Lots of people simply don't believe church teachings, or the bible, or they believe something but it may not be consistent with church teaching or the bible or anything else. What role does "belief" play and how/why?
 
I don't see gender diversity as necessarily a wrong or a sickness.
Ok, good.
I lost track of what this was a reply to. Was it meant for another thread? Or am I just missing something in this thread.
Look forward to your replies to my recent notes # 9, 10, 11.
 
pentecostal, JW, LDS, unitarians, etc non Christian?
Many do though.
Sometimes, it's impossible to even discuss the subject as some trinitarians will insist "I don't see how so and so can call themselves Christian if they're not trinitarian" etc.
 
Meme by @theMadJW deleted by moderator for repetition over several threads
 
From a discussion with @TheLightWithin

Trinity and Incarnation – Two mysteries at the very heart of Christianity and from which everything flows.

From the very beginning, the Church believed in Jesus Christ as the Son of God, born of the Virgin Mary by the power of the Holy Spirit, and that initiation into the Faith, or as it was then called, The Way, was by baptism, and that baptism was in a tripartite formula, In the Name of the Father, the Son and the Holy Spirit.

For a monotheist religion, a dogma which Christianity defended from the get-go, that formula posits three 'powers', if not three gods, as some o9f its critics assumed. But Christianity was never a belief in Gods, always One God, in Three Persons.

Quite how was something for theologians to work out and wrangle over, sometimes with calamitous consequences for the laity. Various dogmatic definitions and statements were made at various times in the following centuries, but it would be erroneous to assume that those declarations, invariably delivered via the Councils, were something new and made up on the fly, as it were. Famously, the first Council, at Nicaea in 325AD, declared the Father and the Son were of the same substance, the same 'divine stuff'; whatever made God the Father God, made God the Son God as well. Not two substances, one substance, so we have to arrive at a distinction, and taking Jesus' own self-designation, we have Father and Son.

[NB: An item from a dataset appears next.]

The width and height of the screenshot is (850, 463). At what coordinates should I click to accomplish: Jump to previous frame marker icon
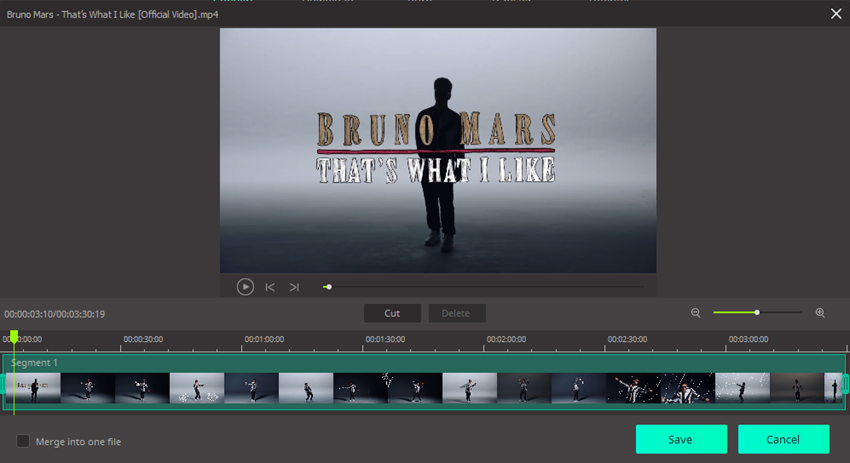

Questions of the relation of the Holy Spirit to Father and Son arose very quickly after ... but this is a church wrangling over theological determinations and definitions in a community who had believed in 'Father, Son and Holy Spirit', for centuries, by then.

The question of the physicality of the person of Jesus and His relationship to the Divine Person of Christ threw up various offerings; that God subsumed the human nature so the humanity of the man was all but effaced. Or that there was never a man as such, but an angelic being who appeared to be a man.

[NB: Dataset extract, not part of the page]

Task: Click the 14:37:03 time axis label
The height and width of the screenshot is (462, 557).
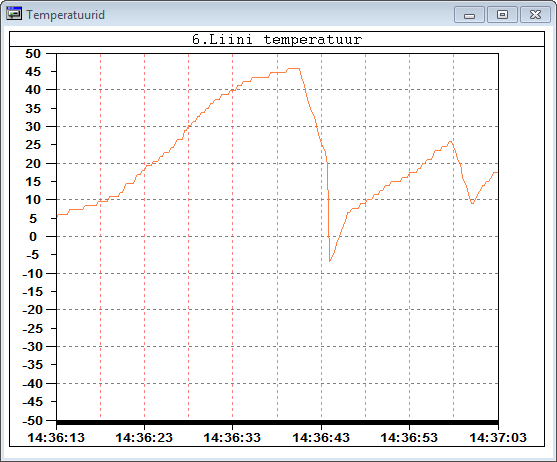Action: coord(498,437)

The Church defined the most paradoxical definition of the lot at Chalcedon in 451AD, that Jesus Christ was fully human, fully divine, one person with two natures, in what was called in philosophical terms a Hypostatic Union between the human and the divine.

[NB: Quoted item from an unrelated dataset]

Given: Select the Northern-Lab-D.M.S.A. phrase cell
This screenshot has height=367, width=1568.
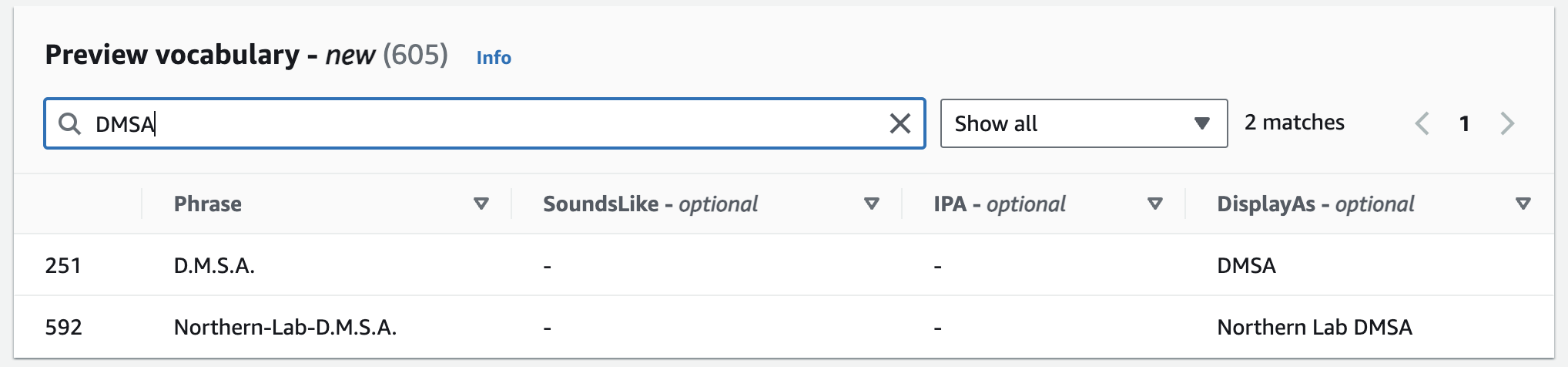Looking at the screenshot, I should click(285, 327).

These two – Trinity and Incarnation – became essentially markers of Christianity and were common to all the early congregations, the later Roman Catholic, the Eastern Orthodox, the Coptic and so on ... there may well be nuances of theological distinction, but fundamentally the same.

Non-Trinitarian beliefs were held by the Cathars in the 11th century (Good God source of the NT and an Evil God source of the OT). Thus two co-equal but opposed deities at war. Paulicians existed and were generally persecuted in the Greek East.

This general rule held, I think, up to an including the Reformation. The Reformation rejected neither Trinity nor Incarnation – simply it was the authority and practices of the Roman Catholic Church which was sought to be dismantled. The Unitarian Church (no relation to Unity) emerges about this time, a belief in God, in Jesus as Saviour but not divine, no Trinity as such. This arose in Poland and established in Transylvania.

Really it's with America's declaration of religious freedom that non-Trinitarians denominations take off in the 18th-19th centuries.
The Trinity has NOTHING to do with the Bible.